╭──

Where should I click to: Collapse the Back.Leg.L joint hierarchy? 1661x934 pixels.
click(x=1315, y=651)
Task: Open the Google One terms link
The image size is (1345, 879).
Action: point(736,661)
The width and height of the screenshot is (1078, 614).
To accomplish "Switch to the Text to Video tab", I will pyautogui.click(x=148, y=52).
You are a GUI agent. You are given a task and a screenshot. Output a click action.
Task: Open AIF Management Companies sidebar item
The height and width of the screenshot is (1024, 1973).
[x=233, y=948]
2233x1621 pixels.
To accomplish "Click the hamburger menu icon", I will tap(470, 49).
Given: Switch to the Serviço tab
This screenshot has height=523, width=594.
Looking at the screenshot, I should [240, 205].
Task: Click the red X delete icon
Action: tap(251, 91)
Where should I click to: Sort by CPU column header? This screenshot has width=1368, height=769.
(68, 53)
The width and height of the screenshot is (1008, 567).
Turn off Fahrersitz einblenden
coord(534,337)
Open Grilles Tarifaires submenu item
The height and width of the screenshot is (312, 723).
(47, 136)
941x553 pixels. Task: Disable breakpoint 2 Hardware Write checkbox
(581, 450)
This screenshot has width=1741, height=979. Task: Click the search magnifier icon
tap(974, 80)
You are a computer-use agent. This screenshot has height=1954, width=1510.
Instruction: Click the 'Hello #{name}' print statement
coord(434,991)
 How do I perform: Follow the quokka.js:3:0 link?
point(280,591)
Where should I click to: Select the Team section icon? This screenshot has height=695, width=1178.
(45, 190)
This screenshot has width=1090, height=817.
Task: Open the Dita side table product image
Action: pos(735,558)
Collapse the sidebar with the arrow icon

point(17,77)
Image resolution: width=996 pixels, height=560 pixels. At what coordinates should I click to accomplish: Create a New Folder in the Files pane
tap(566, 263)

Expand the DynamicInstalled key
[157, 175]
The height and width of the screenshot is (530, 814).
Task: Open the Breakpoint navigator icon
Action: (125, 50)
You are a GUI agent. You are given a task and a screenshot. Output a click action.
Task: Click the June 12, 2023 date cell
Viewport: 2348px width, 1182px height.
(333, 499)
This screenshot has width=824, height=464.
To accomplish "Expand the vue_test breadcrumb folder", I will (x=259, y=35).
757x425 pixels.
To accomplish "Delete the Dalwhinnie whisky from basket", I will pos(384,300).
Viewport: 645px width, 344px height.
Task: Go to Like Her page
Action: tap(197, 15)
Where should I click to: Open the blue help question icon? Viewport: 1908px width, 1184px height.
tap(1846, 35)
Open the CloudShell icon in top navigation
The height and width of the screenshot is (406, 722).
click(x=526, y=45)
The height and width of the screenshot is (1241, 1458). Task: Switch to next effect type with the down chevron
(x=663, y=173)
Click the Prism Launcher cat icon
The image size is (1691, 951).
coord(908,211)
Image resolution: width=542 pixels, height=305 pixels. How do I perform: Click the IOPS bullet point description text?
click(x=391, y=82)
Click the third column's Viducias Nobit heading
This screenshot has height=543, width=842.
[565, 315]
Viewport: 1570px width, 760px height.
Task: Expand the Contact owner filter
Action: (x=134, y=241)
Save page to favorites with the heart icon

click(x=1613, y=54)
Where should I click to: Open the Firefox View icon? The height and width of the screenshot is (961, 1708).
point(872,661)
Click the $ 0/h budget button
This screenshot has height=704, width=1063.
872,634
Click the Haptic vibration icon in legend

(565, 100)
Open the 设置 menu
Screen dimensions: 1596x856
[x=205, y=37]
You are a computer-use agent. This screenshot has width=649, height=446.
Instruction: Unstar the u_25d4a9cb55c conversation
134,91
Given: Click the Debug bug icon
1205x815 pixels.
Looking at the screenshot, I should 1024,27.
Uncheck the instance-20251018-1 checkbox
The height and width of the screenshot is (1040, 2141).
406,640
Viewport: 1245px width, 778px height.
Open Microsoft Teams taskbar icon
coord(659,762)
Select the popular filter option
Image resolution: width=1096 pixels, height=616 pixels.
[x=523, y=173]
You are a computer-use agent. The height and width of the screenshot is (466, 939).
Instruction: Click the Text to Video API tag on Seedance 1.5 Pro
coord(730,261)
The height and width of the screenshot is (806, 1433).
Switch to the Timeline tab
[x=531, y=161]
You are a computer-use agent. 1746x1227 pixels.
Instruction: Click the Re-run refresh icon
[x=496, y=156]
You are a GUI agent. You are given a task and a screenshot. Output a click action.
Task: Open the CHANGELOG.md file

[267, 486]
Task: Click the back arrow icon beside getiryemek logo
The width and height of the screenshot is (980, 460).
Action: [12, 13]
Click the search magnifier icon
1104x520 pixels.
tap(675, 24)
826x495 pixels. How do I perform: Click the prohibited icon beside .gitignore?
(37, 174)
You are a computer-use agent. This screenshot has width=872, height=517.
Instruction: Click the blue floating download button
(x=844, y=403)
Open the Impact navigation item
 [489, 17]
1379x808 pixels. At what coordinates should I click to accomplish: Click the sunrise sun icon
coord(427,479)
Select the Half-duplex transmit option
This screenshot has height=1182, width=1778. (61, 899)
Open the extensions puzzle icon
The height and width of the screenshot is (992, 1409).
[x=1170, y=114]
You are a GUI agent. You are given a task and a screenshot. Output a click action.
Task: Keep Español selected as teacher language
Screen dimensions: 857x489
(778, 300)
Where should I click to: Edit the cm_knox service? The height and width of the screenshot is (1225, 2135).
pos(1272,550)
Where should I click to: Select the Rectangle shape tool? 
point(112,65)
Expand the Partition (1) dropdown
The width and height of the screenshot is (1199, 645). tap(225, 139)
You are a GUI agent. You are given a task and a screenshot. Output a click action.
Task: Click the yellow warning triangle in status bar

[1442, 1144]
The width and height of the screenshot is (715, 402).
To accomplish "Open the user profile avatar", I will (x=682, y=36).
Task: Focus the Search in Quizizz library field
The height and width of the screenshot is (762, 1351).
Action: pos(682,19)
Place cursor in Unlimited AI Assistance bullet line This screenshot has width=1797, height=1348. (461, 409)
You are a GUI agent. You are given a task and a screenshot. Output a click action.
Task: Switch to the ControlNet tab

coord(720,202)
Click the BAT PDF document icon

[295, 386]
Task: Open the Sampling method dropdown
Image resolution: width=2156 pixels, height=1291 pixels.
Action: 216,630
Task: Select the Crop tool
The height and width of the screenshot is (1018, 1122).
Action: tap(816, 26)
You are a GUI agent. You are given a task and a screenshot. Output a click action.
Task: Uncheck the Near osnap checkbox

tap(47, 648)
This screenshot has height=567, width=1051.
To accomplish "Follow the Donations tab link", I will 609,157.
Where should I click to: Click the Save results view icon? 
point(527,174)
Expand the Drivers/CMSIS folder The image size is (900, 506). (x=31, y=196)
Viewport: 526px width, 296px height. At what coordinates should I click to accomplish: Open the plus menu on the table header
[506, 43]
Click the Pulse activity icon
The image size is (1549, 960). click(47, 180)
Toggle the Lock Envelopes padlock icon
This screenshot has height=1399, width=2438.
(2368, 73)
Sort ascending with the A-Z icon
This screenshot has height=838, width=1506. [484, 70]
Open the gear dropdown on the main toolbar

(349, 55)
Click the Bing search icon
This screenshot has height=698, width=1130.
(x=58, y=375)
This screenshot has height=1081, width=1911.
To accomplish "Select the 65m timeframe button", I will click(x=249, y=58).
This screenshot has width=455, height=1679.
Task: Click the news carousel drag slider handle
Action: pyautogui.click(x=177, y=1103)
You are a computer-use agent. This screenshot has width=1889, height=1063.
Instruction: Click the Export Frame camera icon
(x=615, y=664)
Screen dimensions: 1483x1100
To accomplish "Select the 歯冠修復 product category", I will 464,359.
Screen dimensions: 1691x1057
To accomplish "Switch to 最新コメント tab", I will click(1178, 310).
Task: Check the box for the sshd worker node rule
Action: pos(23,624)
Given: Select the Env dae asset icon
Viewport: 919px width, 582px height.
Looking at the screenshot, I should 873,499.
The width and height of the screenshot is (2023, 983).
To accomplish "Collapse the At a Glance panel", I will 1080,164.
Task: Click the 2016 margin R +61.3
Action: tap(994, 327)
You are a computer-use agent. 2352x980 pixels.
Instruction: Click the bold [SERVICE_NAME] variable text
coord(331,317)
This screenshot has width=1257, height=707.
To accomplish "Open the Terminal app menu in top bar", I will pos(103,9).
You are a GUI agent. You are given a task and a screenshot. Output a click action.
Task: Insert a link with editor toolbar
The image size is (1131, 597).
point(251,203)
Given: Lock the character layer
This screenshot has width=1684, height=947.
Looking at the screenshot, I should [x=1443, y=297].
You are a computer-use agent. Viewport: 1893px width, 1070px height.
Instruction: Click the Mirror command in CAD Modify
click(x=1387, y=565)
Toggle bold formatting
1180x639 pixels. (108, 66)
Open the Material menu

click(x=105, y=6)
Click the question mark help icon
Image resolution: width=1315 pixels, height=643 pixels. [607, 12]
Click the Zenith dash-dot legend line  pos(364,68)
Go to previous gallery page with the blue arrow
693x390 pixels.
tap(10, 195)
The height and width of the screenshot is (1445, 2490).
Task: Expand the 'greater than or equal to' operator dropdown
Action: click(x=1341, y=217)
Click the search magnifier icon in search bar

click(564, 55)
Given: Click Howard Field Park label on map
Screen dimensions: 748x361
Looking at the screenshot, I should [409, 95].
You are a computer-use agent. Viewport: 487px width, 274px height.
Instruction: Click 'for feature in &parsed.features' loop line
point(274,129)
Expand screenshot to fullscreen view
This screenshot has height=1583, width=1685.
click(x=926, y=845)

╰──

WORK TASK: From the records above, reproduce exactly the lines from the one with "The image size is (1345, 879)." to the one with "2233x1621 pixels.", both included, and no others.

WRITTEN RESPONSE:
The image size is (1345, 879).
Action: point(736,661)
The width and height of the screenshot is (1078, 614).
To accomplish "Switch to the Text to Video tab", I will pyautogui.click(x=148, y=52).
You are a GUI agent. You are given a task and a screenshot. Output a click action.
Task: Open AIF Management Companies sidebar item
The height and width of the screenshot is (1024, 1973).
[x=233, y=948]
2233x1621 pixels.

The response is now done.